Written by Security Lab / 16.11.2021 /
Home » Blog » Email Threat Review October 2021

Executive Summary

This month, we saw a continuation of the large scale phishing attack against German banks that started at the end of last month.

Summary

In this installment of our monthly email threat review, we present an overview of the email-based threats observed in October 2021 and compare them to the previous month’s threats.

The report provides insights into:

Unwanted emails by category

The following table shows the distribution of unwanted emails per category.

Email category%
Rejected80.92
Spam13.50
Threat4.68
AdvThreat0.86
Content0.03

The following time histogram shows the email volume per category per day.

The large spike in unwanted emails, around 2021-10-26, can be attributed to a monthly reoccurring sextortion scam email campaign.

Methodology

The listed email categories correspond to the email categories listed in the Email Live Tracking of Hornetsecurity’s Control Panel. So our users are already familiar with them. For others, the categories are:

CategoryDescription
SpamThese emails are unwanted and are often promotional or fraudulent. The emails are sent simultaneously to a large number of recipients.
ContentThese emails have an invalid attachment. The administrators define in the Content Control module which attachments are invalid.
ThreatThese emails contain harmful content, such as malicious attachments or links, or they are sent to commit crimes like phishing.
AdvThreatAdvanced Threat Protection has detected a threat in these emails. The emails are used for illegal purposes and involve sophisticated technical means that can only be fended off using advanced dynamic procedures.
RejectedOur email server rejects these emails directly during the SMTP dialog because of external characteristics, such as the sender’s identity, and the emails are not analyzed further.

File types used in attacks

The following table shows the distribution of file types used in attacks.

File type (used in malicious emails)%
HTML37.3
Archive25.8
PDF13.1
Excel7.0
Disk image files5.2
Other4.2
Executable3.4
Word3.3
Powerpoint0.4
Script file0.1

Other file types not individually listed are email files (forwarded as .eml attachments), Windows desktop shortcut files (.lnk), Internet shortcut files (.url), Java Archive files (.jar), iCalendar files (.ics), vCard Files (.vcf), e-book file formats (.epub, .mobi), and many other even more exotic file formats. These are combined under “Other”.

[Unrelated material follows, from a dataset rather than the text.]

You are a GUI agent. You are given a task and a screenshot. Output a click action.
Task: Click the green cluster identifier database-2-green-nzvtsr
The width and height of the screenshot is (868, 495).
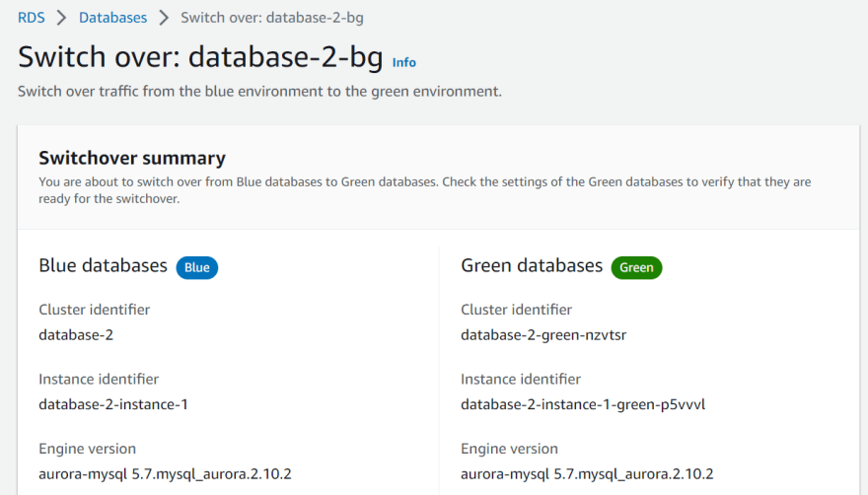click(x=543, y=335)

The following time histogram shows the email volume per file type used in attacks per 7 days.

Industry Email Threat Index

The following table shows our Industry Email Threat Index calculated based on the number of threat emails compared to each industry’s clean emails received (in median).

IndustriesShare of threat in threat and clean emails
Education industry5.6
Healthcare industry5.6
Manufacturing industry5.5
Research industry5.4
Automotive industry4.8
Media industry4.7
Construction industry4.6
Utilities4.4
Mining industry4.1
Transport industry4.0

The following bar chart visualizes the email-based threat posed to each industry.

Methodology

Different (sized) organizations receive a different absolute number of emails. Thus, we calculate the percent share of threat emails from each organization’s threat and clean emails to compare organizations. We then calculate the median of these percent values for all organizations within the same industry to form the industry’s final threat score.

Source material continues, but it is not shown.